Given this exciting transformation backdrop to the data world, we are thrilled to announce our investment in Unravel Data, the leader in DataOps Observability for modern data stacks. Unravel Data’s DataOps Observability platform is built for today’s data teams who require full-stack visibility, automation, and actionable intelligence to meet their needs around data pipeline performance, cost, and quality. Unravel Data leverages artificial intelligence, machine learning and analytics to offer actionable recommendations and automation for tuning, troubleshooting, and improving performance, enabling businesses to understand and optimize their data-driven applications. AWS, Databricks, Google Cloud Platform, and Microsoft Azure all recommend Unravel Data to their largest customers for data onramp to the cloud.
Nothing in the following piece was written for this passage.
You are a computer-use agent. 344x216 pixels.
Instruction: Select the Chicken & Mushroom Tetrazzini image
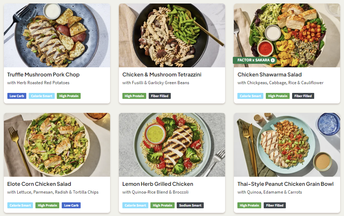tap(172, 35)
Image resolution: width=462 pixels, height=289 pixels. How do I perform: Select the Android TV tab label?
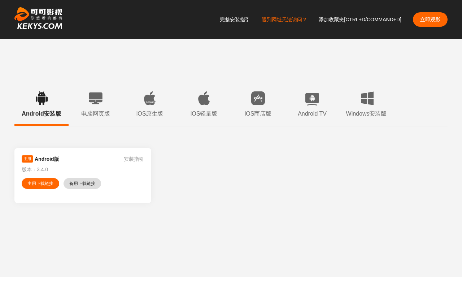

They love Unravel because Unravel helps their customers move workloads to the cloud and operate more efficiently when they are there.
We have been very impressed with Unravel Data’s ability to move from being focused early on delivering DataOps automation for on-premises Big Data workloads to now being the only DataOps Observability vendor that can automate data pipeline workloads across all clouds, data lakes, warehouses, and on-premises data environments. Their customer adoption ramp of their cloud DataOps automation platform has been stellar, growing well over 500% in the past year with a top tier list of Fortune 500 customers adopting it. Under the leadership of the co-founders, CEO, Kunal Agrawal and CTO, Dr. Shivnath Babu, the transformation of the company in recent years is a testament to their brilliant work and deep understanding of customers’ pain points in data workload automation. Third Point Ventures is very excited to be joining the Board with Menlo Ventures & GGV and partnering on the road ahead.